Developer Tools

b9006

New release brings 4-bit MoE inference to Qualcomm GPUs for faster edge AI.

Deep Dive

The open-source llama.cpp project has released version b9006, featuring a critical optimization for Qualcomm Adreno GPUs. The update introduces a specialized OpenCL CLC kernel for Mixture-of-Experts (MoE) models with MxFP4 (mixed-precision FP4). This allows MoE inference to run on Adreno hardware with improved efficiency, including a router reorder step that happens directly on the GPU. The commit also includes various code cleanups, removal of unnecessary headers and asserts, and a precision fix. The work is credited to collaboration with Li He from Qualcomm.

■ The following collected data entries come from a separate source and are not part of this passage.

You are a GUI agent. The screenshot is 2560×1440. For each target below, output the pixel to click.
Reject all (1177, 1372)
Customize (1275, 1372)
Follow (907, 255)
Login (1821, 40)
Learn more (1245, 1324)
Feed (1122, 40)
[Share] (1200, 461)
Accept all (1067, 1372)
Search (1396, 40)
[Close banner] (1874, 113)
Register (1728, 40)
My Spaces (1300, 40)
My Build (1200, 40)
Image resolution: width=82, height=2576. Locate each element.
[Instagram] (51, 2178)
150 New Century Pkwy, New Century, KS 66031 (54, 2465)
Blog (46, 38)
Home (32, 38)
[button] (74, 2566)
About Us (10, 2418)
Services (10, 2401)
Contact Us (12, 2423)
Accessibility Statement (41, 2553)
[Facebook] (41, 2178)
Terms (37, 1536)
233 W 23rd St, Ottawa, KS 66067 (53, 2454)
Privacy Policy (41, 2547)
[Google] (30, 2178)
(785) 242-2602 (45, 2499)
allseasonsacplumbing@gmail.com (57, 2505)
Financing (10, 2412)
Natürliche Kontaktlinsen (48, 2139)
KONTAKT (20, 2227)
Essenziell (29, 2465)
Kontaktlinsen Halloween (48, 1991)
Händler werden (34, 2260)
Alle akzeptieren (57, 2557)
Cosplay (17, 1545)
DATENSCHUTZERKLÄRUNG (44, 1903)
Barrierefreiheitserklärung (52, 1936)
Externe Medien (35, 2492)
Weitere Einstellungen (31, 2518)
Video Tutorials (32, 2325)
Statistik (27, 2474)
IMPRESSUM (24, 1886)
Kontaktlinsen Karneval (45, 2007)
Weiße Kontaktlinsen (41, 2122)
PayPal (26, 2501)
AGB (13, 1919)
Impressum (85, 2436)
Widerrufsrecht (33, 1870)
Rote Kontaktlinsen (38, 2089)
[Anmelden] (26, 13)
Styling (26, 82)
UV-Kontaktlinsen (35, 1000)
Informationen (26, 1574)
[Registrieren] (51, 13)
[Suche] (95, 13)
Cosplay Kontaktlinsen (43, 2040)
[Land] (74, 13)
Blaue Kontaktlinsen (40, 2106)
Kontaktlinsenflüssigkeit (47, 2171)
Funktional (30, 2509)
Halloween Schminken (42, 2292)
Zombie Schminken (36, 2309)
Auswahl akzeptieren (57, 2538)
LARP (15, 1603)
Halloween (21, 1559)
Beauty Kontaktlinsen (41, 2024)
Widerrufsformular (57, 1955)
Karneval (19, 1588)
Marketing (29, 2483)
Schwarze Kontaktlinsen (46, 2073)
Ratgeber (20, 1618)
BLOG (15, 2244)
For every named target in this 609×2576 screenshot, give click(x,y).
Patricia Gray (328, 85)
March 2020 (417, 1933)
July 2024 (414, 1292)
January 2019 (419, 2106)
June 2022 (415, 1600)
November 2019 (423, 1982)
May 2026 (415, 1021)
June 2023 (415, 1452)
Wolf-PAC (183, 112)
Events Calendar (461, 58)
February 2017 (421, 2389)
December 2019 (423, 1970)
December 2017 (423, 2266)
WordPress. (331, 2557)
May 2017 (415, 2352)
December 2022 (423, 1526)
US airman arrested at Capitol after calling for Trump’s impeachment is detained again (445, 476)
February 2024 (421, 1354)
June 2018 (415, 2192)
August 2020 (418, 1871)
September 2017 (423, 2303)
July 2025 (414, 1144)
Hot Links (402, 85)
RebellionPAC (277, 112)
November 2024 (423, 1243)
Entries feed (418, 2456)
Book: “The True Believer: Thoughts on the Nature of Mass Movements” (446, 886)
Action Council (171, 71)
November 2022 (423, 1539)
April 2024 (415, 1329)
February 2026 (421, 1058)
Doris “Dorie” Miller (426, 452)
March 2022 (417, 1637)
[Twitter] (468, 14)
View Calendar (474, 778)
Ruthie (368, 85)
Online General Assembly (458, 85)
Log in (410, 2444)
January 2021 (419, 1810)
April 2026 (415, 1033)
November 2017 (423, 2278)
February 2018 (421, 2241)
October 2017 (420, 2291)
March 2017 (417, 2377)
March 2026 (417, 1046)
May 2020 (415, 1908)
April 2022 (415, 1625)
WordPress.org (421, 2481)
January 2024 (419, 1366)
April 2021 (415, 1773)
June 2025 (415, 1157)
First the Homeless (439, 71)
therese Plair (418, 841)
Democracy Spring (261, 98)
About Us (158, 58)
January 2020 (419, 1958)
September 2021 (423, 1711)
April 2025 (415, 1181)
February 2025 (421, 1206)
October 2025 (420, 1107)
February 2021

This release underscores the growing push to bring large language model inference to edge devices. By targeting Adreno GPUs—commonly found in Qualcomm Snapdragon mobile chips—llama.cpp enables faster and more memory-efficient execution of MoE architectures, which are typically heavier on computation. The update is part of a broader effort across multiple platforms (macOS Apple Silicon, Linux, Windows, Android, and more) to support diverse hardware backends. While no specific speed benchmarks are provided in the release notes, mixed-precision (MxFP4) techniques can significantly reduce memory bandwidth and power consumption, making sophisticated AI models viable on phones, tablets, and other portable hardware.

Key Points
  • Adreno-specific MoE MxFP4 CLC kernel added to leverage Qualcomm GPU hardware
  • Router reordering now performed on GPU for lower latency
  • Multi-platform builds cover macOS, Linux, Windows, Android, and openEuler

Why It Matters

Edge AI gets a boost: larger MoE models now run efficiently on Qualcomm-powered devices.